After a long lull, I decided to start reading again, and fired up my Kindle.

This time, I chose a book which was on my reading list before, but forgotten until now.

When Breath Becomes Air’ is the autobiography of an unfortunate young man, Paul Kalanithi - a writer, a neurosurgeon - who was on a path to scale great heights, but was stopped short by sickness. The book was incomplete when Paul left this World, and was finished by Paul’s spouse after his death.

The book tells the story of Paul, who after getting a degree in literary field, switches career to become a neurosurgeon - neuroscientist, gets diagnosed with cancer at the end of his decade long, gruelling medical education and residency. After starting therapy, he contemplates whether he should go back to surgical field, or consider becoming a Writer.
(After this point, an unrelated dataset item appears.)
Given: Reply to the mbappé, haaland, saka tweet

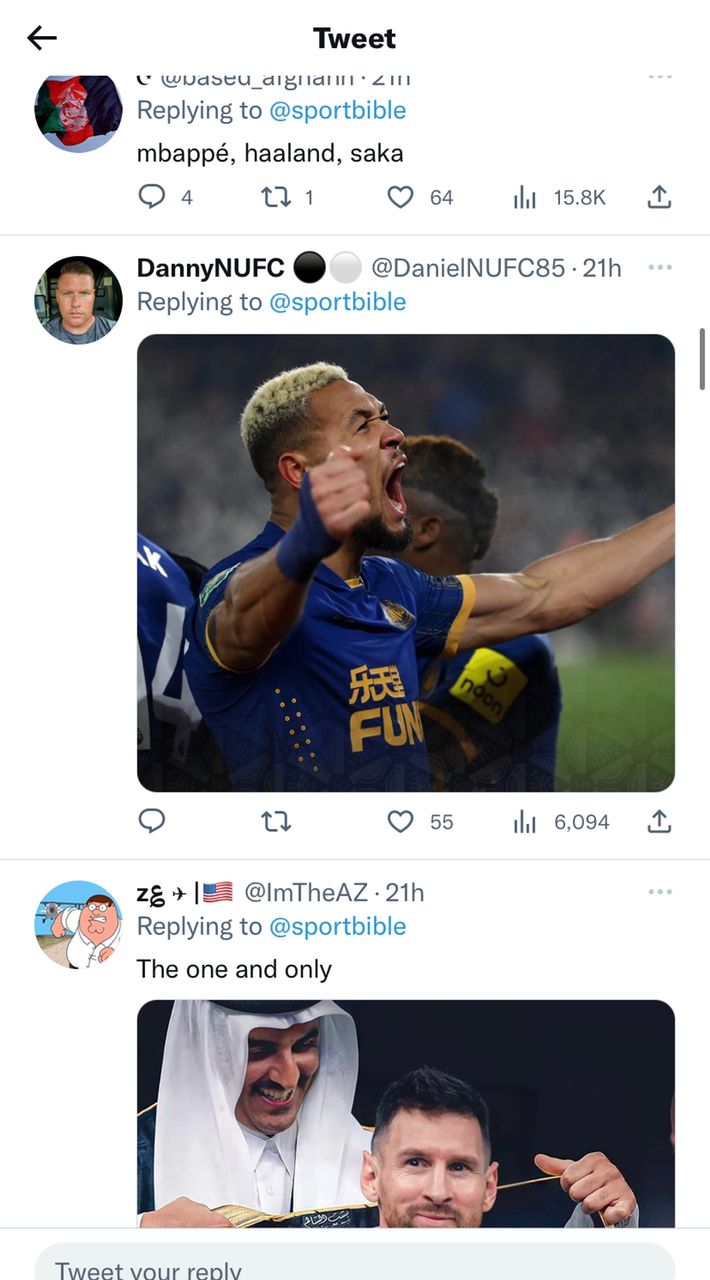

After a brief stint in Neurosurgery, he decided to become a Writer - when surgery becomes almost impossible to pursue - and sets out to finish the very book I’m talking about, before his time runs out. His last wish was to get the book published by any means. The book would be his legacy, to his eight month old daughter.


More than once I have been asked ‘Why do you do this?’.

‘This’ being the blog I write in, and the photographs I potray in my Gallery.

The context being ‘You produce content that seems good enough, but no one ever reads it as you do not market it or make any attempts to popularize it, and even if you did, it is highly likely that it would get lost in a sea of similar content.’

‘So then, why spend time, effort, money to do these things?

Earlier, My answer would be ‘It might not make sense, but I write for myself, not for others. Same for photography, I enjoy the process. To me a photograph is a story in a different form, a slice of time which I froze, because I saw something unique’.

Would others understand the meaning behind those words? Would they see what I saw in those images? I would never know. I do it because I like doing it’

Sometime later, ‘thankfully’ my answer became short.

‘I do it because, this is what I’m gonna leave behind.'


Much before I read Paul’s book, I realized my words, and my photographs, were something I could leave behind. A legacy of sorts. Like a caveman who carved stories on the walls of their caves. They may mean something to someone, or they may not mean anything to anyone. They may or may not be of any monetary value.

But nothing more could be a true representation of who I was, whom I cared about, what I valued, than my own works.

A part of me has always wondered though, ‘Is this even a worthy legacy?'


I got my answer when I finished ‘When Breath becomes Air’.

Paul passed away before his professional career could take off. In the short period between his diagnosis, and death, he worked hard to secure the financial future of his wife and his daughter. It would be reasonable to assume that he did not get to leave behind as much ‘Wealth’ as he would have liked.

Twenty years from now, what would his daughter prefer? A million dollars, or the words her dad left for her, in his book?